To make an unbelievably long story short, at issue before the Mississippi Supreme Court was whether the claim-timing requirement of a Columbia Casualty policy had been satisfied for purposes of the agents’ claims for the suits filed against them. In particular, the issue was to be addressed in the context of a Terminated Insured Extended Reporting Period endorsement that provided as follows: “In consideration of the premium charged, it is hereby understood and agreed that upon termination, during the Policy Term or any Renewal thereof, of a contract of an Agent who was an Insured under this policy, said Insured shall have an automatic Extended Claim Reporting Period to report Claims (as long as this policy or a renewal thereof is in force) but only for Wrongful Acts which occur prior to the termination of the Agent’s contract and only if there is no other Life Insurance Agent’s Professional Liability coverage in force.”
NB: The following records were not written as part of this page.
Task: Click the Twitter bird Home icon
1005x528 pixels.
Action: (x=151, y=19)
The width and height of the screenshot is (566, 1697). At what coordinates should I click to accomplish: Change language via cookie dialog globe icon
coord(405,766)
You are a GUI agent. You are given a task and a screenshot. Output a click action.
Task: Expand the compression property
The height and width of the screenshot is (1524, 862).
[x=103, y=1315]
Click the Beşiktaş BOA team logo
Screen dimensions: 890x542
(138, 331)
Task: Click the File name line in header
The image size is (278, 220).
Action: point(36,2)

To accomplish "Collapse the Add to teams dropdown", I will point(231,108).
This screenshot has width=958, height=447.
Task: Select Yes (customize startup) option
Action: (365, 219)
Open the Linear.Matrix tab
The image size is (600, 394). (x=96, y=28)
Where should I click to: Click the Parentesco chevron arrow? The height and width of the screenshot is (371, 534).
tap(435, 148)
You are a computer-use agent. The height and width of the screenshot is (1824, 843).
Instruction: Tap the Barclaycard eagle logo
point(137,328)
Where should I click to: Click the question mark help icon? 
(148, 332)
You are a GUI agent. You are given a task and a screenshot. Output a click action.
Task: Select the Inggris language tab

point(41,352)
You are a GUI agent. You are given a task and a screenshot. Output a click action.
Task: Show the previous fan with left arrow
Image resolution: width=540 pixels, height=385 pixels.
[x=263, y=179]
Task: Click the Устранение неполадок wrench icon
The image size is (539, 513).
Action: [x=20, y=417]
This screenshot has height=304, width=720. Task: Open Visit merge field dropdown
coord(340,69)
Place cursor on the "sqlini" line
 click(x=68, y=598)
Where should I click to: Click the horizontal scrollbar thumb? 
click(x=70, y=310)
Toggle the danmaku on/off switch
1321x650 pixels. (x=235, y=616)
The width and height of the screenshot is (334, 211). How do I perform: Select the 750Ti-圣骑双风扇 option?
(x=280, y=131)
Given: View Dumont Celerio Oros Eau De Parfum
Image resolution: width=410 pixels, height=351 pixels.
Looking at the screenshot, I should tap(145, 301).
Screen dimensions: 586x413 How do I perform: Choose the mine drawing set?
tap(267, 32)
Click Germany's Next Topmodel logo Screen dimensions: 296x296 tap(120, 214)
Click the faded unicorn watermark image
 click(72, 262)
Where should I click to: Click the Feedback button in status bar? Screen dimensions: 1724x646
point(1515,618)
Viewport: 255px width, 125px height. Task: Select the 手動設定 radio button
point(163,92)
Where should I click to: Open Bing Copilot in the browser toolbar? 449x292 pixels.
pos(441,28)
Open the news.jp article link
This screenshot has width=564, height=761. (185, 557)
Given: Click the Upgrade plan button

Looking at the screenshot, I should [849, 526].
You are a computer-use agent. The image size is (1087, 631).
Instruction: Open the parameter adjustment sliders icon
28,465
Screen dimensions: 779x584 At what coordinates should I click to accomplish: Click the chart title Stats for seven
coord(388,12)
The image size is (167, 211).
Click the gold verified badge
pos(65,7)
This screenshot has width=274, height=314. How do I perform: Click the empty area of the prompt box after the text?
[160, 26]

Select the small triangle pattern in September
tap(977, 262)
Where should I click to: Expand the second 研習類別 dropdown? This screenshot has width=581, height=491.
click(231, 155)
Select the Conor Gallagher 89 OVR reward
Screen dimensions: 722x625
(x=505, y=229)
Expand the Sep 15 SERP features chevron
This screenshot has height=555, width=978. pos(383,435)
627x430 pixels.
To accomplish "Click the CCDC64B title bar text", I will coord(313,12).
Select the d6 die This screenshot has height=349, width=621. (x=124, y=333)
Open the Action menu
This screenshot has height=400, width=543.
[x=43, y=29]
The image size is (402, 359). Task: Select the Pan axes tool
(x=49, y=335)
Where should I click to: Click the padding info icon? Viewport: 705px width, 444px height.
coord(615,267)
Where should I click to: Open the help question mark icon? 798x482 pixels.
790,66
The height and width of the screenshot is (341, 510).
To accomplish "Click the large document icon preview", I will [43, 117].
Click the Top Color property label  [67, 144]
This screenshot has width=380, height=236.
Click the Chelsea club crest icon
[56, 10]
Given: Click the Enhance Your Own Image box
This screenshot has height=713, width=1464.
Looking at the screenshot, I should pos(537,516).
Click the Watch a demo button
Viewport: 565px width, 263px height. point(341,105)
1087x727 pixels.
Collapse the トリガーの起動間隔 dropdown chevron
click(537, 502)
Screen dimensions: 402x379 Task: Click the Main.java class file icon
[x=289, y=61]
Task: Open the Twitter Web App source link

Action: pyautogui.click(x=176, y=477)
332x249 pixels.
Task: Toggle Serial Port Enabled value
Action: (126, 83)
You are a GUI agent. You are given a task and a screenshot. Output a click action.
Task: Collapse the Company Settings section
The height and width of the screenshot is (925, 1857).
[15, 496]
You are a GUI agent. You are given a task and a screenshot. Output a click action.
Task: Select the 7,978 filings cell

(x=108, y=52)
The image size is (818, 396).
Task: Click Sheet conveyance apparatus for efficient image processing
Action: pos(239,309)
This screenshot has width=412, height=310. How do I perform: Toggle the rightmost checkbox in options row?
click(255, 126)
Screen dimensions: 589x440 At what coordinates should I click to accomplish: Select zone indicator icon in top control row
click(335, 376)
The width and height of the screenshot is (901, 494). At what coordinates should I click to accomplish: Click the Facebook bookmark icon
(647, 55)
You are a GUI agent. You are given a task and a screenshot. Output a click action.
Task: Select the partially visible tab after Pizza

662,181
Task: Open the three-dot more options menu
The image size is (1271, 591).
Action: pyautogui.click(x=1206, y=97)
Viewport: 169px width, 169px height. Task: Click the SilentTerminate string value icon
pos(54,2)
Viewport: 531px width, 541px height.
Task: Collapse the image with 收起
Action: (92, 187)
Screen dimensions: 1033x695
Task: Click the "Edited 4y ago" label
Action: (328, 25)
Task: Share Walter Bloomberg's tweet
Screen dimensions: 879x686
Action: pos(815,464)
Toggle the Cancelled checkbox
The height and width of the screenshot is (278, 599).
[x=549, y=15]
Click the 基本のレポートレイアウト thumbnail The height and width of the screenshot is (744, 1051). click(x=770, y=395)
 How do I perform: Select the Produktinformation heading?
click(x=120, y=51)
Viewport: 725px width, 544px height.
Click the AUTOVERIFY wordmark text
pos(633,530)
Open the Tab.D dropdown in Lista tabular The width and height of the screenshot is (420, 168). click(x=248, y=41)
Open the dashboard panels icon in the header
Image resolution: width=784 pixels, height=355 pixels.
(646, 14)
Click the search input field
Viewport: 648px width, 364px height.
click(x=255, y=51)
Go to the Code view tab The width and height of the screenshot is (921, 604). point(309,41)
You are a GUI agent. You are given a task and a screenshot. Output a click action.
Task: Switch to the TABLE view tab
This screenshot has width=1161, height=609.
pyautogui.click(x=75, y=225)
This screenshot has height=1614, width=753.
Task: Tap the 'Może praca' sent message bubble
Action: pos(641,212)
The parties disputed the applicability of the Terminated Insured Extended Reporting Period endorsement. The competing arguments were as follows: “Throughout this entire litigation, the Ex–Agents and Minnesota Life have contended that the ERP provides coverage because the AIG policy did not provide coverage to the Ex–Agents for alleged wrongful acts occurring while they were Minnesota Life agents. Because coverage was denied by AIG, the Ex–Agents contend that Columbia should have concluded that there was no “coverage in force”. [quotes added] Columbia, however, contends that “coverage” is synonymous with “policy” and that it does not matter what type of “coverage” is provided under that “policy,” as long as the Ex–Agents have a “policy in force.”

The court rejected Columbia Casualty’s argument: “[I]t is clear from the record that Columbia was aware that there were different interpretations as to what “coverage in force” might mean. Reviewing the entire Columbia policy, there are numerous instances where the terms ‘insurance,’ ‘policy,’ ‘claim,’ ‘coverage,’ and ‘in force are used: ‘valid and collectible insurance available,’ ‘other insurance against a claim covered by this policy,’ ‘same or similar policy,’ ‘claim arising out of a wrongful act,’ ‘master policy remains in force,’ ‘as long as this policy ... remains in force,’ ‘coverage in force,’ ‘insurance in force which would apply to a claim also covered by this policy,’ and ‘coverage will not extend to ... any claim.’ While policy language clearly makes distinctions between these words, Columbia now argues that all are synonymous.”

The court concluded that “[c]overage applies to losses, damages, or claims afforded by an insurance policy. It is more than obtaining an insurance policy. One must look to the actual policy obtained to determine what coverage is in force.” This interpretation of “coverage” led to the court’s decision: “The Ex–Agents had coverage under the ERP endorsement for the underlying claims as long as they had no other coverage in force for those same alleged wrongful acts. The AIG policy did not provide coverage for wrongful acts that occurred while the Ex–Agents were employed by Minnesota Life and covered by Columbia; it covered acts only while the Ex–Agents were employed by [Cornerstone]. The Ex–Agents were covered by the ERP endorsement of the Columbia policies for the wrongful acts alleged in the underlying claims, because they had no other ‘coverage in force’ for those alleged wrongful acts which occurred before they were employed by [Cornerstone].”

Minnesota Life involves coverage for suits that were filed in 1998. Admittedly, I do not know why the answer to the coverage question didn’t come until sixteen years later. There may be more to the delay than the dispute over the Extended Reporting Period. Nonetheless, that’s a long time.

While Extended Reporting Periods vary widely in their terms, insurers that are drafting an ERP, or considering whether to litigate one’s applicability, should take a lesson from Minnesota Life. While policy language may be king when it comes to coverage determinations, policy purpose sometimes has a way of creeping in. The purpose of an ERP is to address the situation that the agents faced here. The Minnesota Life court found a way to make that happen.